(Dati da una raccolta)

------------------------------------------------------------------------

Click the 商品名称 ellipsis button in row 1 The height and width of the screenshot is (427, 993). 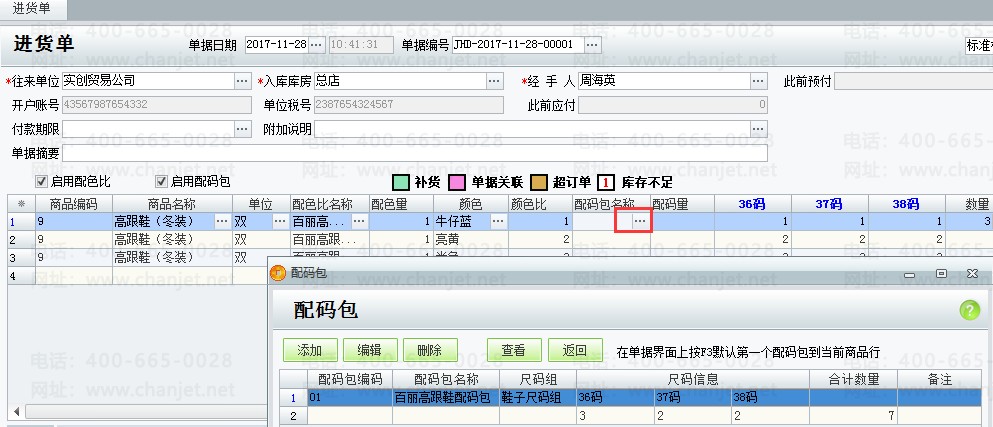[x=221, y=221]
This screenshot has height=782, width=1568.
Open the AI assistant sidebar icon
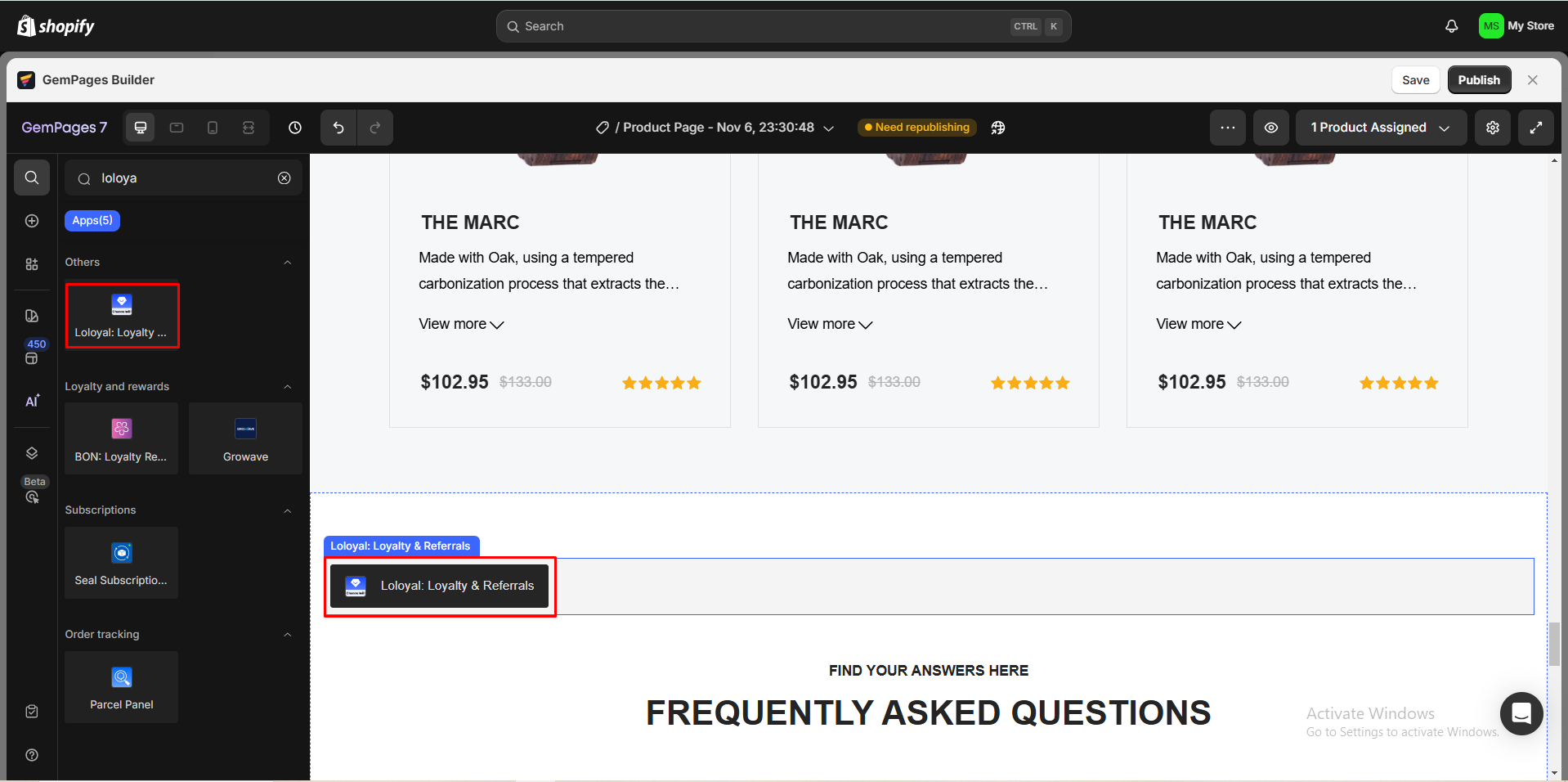coord(32,401)
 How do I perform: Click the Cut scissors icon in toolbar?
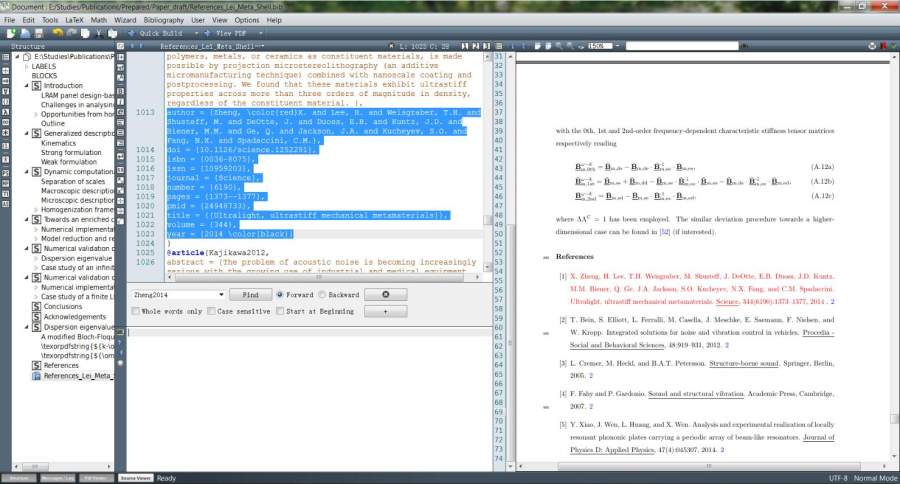[97, 33]
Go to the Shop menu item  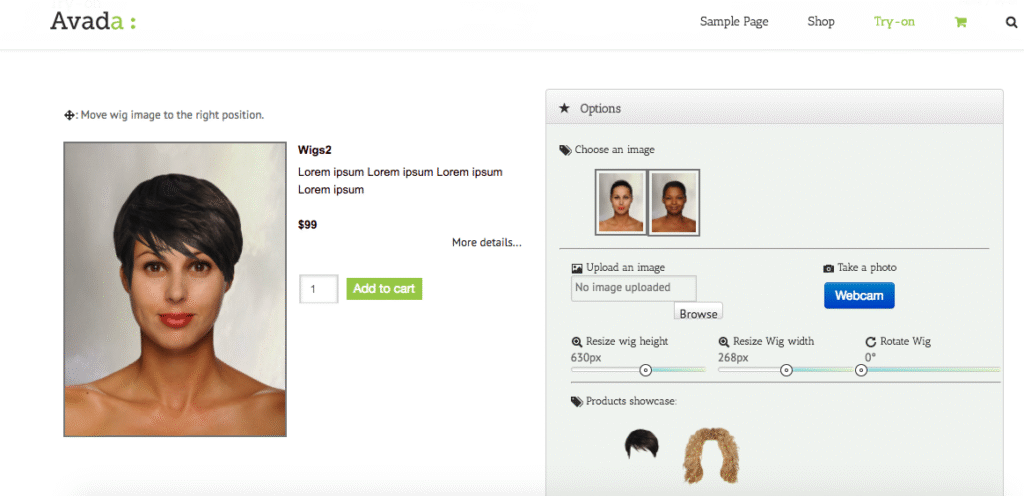(821, 22)
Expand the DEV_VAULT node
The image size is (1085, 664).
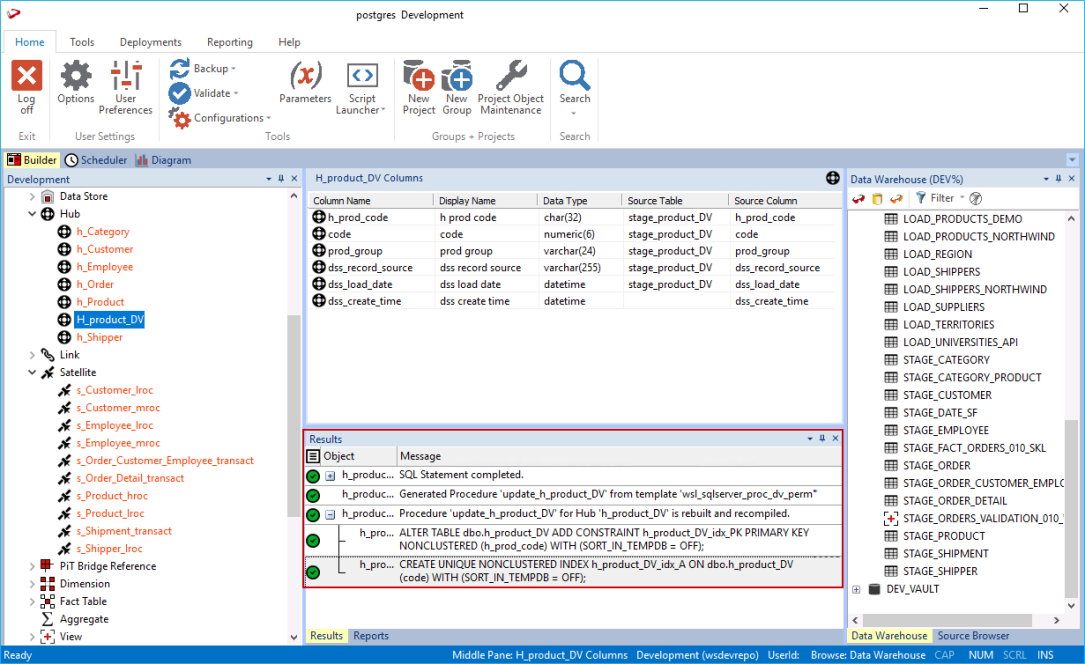[x=856, y=589]

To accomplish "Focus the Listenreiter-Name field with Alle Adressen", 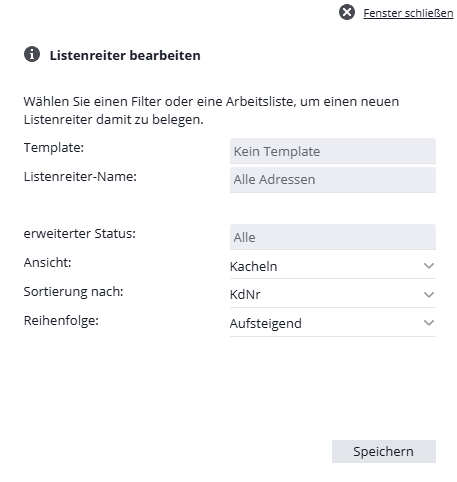I will pos(333,180).
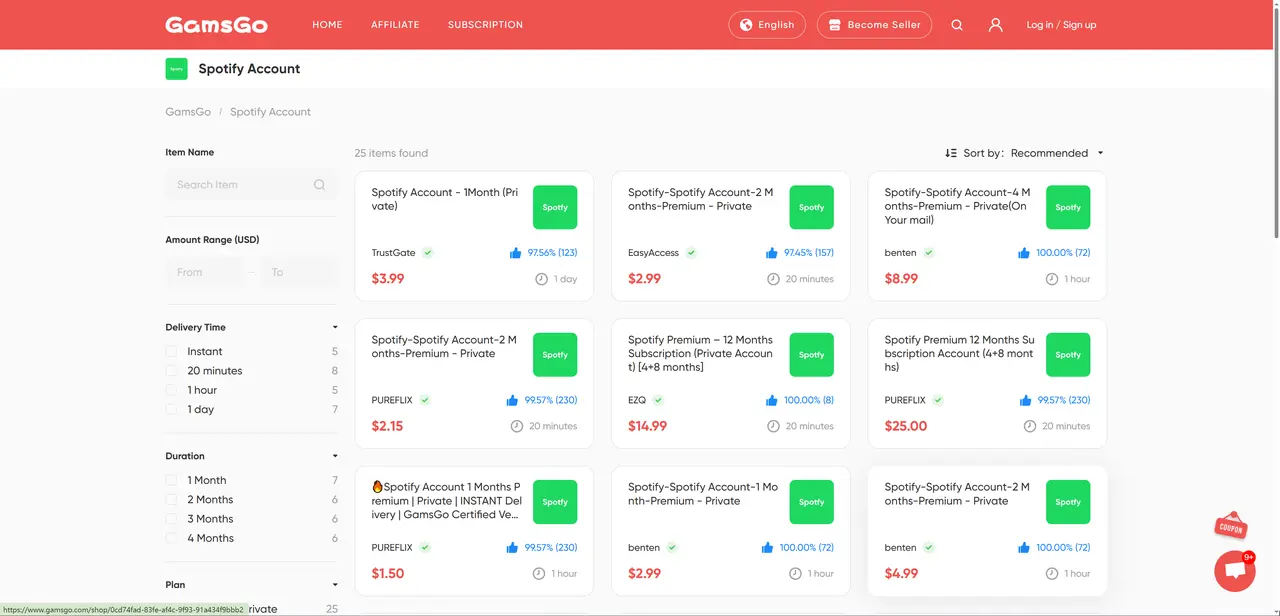Image resolution: width=1280 pixels, height=616 pixels.
Task: Click the thumbs-up rating icon on TrustGate listing
Action: [516, 253]
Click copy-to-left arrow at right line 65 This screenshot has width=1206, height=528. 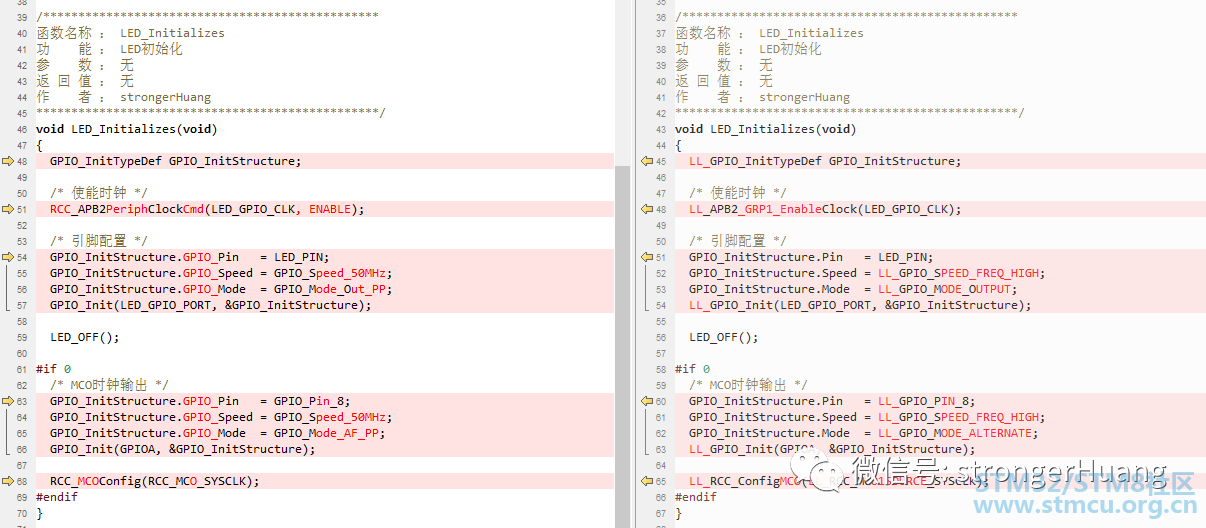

------------------------------------------------------------------------

Cosa fare:
Estrai dai dati ogni riga che contiene la parola "icon", tenendo conto di maiuscole e minuscole.

Risposta:
Open the AI assistant sidebar icon
 How do I perform: Click the Cut scissors icon in toolbar?
Task: Click the thumbs-up rating icon on TrustGate listing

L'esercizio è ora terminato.